このローガン教諭ほど極端でなくても、アメリカの学校ではフェミニストによるワークショップの影響で、時には無自覚のまま男子を女性化する方向に着実に向かっており、多くの学校で典型的な男性的行動を監視・制限し、「男女平等」という名の下、男子を女子が好むような活動に従事させようとしている。
例えば、マサチューセッツ州のフィスキ小学校と言うところでは、男子にもキルト刺繍をするのを奨励し、対照的に、男子だけで運動場でのボール遊びをするのをよしとしない。また、この学校では校長は“principal”ではなく“princessipal”と呼んでおり、(principalという言葉の中には王子、すなわち男性を表す言葉を含むので、女性の校長ならprincessipalであるべきだ、とう理屈らしい。余談であるが、フェミニスト達はこういう言葉のすげ替えが好きなようだ。他の例を挙げると、フェミニストの間では「歴史」を“history“(彼の物語)から“herstory”(彼女の物語)に、「セミナー」を“ovuner” (seminar という言葉は “semen”、 すなわち精子を連想させるので、その代わりに卵子を表すovumを文字った 造語)と呼んでいるらしい。

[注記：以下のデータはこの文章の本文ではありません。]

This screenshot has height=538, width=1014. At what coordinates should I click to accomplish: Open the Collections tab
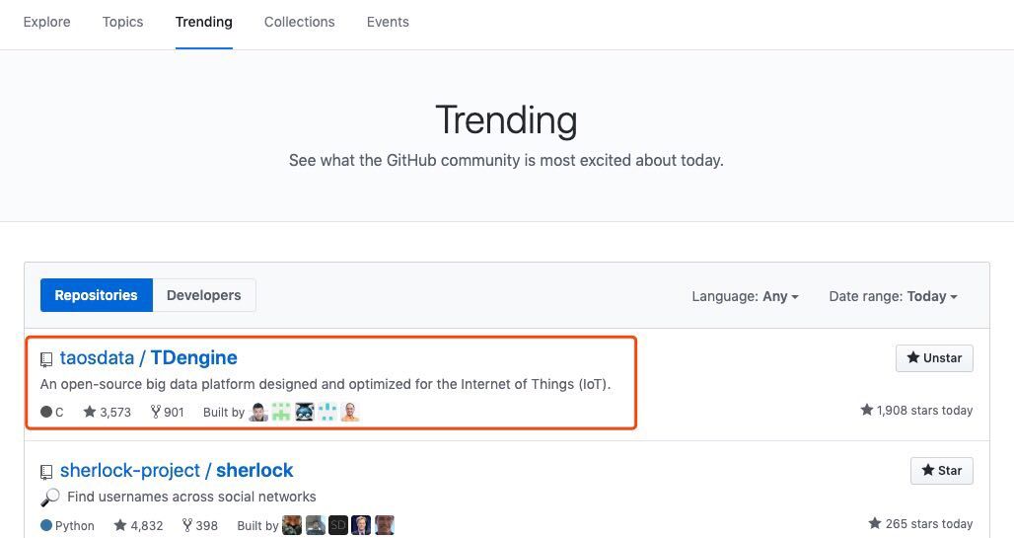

)この学校の正面ホールには小学5年生の男子・女子による有名な女性をモチーフにしたキルト作品が展示されている。
また、ニュージャージーのある小学生2年生の男子は、自分の誕生パーティーへの招待状を学校で手渡すことを担任・校長により禁止された。彼は男子しか招待するつもりでなかったため、この行為は男女差別であると判断されたからである。
ノース・キャロライナのある小学校では、子ども達は昼食時に男女別々のテーブルに着き、休み時間には男子はたいていボール遊びをし、女子は友達と談笑をするというごく普通の光景がノースキャロライナ大学のフェミニスト教授達の槍玉に上がり、この状況を「改善」するようにとの干渉を受けた。
そして、男子の活発さは改善を要する悪しき性質とみなされ、アメリカ全土で休み時間に走ったり飛び跳ねたりするのを禁止する学校が増えている。フィラデルフィアでは休み時間は建物の中で監視の中でおとなしく遊ぶような活動に制限されたし、アトランタ州に至っては1998年に休み時間そのものを廃止してしまい、新設校には運動場がない。

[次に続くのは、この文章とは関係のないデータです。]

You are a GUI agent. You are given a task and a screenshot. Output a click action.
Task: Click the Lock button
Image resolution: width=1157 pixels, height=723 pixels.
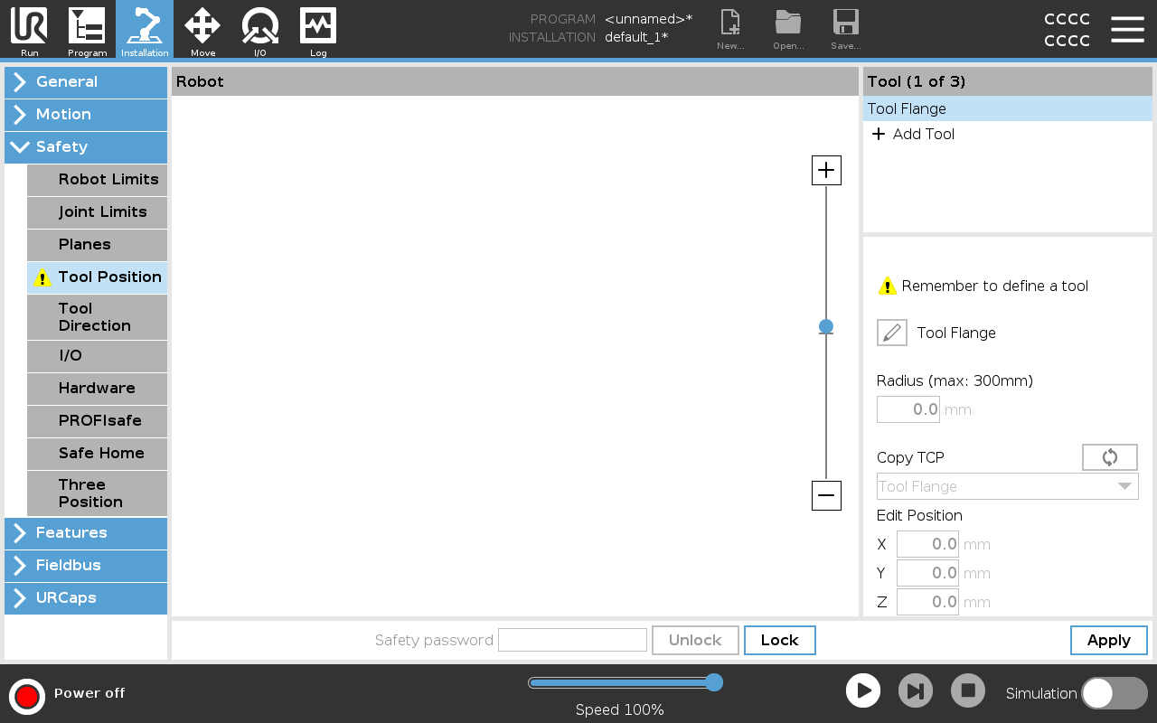pyautogui.click(x=779, y=640)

こういう教育方針を推進するフェミニスト達は、「子どもは生まれた時は男女の区別など理解できず、好みや行動なども真っ白な状態で生まれてくるが、社会的な制約を受けてジェンダーを形成する」との説を教条主義的に信奉しており、男の子もこのジェンダーの呪縛から解放してあげることが男の子にとっても幸せであると妄信している。(これは、フェミニストだけでなく、男性学を推進する男性学者の中にもウィリアム・ポラックやロナルド・レバントのように同じような主張をしている者がいる。)
しかしながら、こういった子どもの先天的ジェンダーフリー説は脳科学の観点から見れば全くの間違いである。2000年にベストセラーとなった「話を聞かない男、地図が読めない女」で紹介されたように、男女の脳は違うため、男女間に特徴的な得手不得手が生まれるのである。これはもちろん一般論であり、例外もあるのもいうまでもないが、この例外にしても医学的根拠がある場合も多い。例えば、女子の中には副腎性器症候群という、胎児のうちに男性ホルモンを多く浴びたために起こる先天的なホルモン異常を来す病気を持つ者がいるが、この女の子達は行動や思考パターン、好みが男子のそれに近くなるという。

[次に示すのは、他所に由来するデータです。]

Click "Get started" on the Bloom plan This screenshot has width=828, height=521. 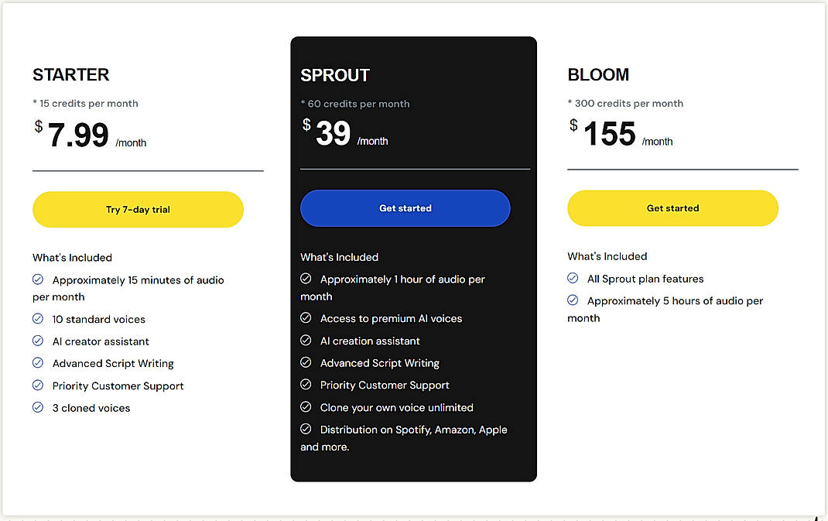coord(672,208)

このように医学的に男女の違いは先天的なものであるという研究結果に対してフェミニスト達はどのように反応するのか。彼女達はこのような研究そのものを差別的、不道徳的として非難し、排除しようとする。確かに、欧米には男女の違いが政治的に利用されていた不幸な過去が存在し、不心得な男性優位主義者がこのような研究結果を今後とも利用する可能性もあるかもしれない。しかしながら、ソマーズ女史は力説する。男女の真の違いに目をそむけ、教条主義的に男らしさ、女らしさとは社会的・文化的に形成されるものにすぎないと主張することはより一層危険なのではないかと。
生まれついての性質を変えようとするのは侵害的であり、権威主義であり、全体主義である。男子が活発な遊びが好きで何が悪いのか。これは改善すべきことなどではない、と。

自称フェミニストであるソマーズ女史は昨今の方向を間違えたフェミニズムを苦々しく思っており、昨今のフェミニズム思想の中で平等と同質が混同されていることに憤りを感じている。女史は、人権保障を人間の性質の基本的な事実を拒否することに頼ってはいけない、我々はすべて個々の違いに関わらず権利を有するのだ、と述べ、40年代の保守的フェミニストで国会議員であったクレア・ブーズ・ルースの次のような言葉を引用し、現代こそがこの言葉の意味が吟味されるべきではないか、と述べてている。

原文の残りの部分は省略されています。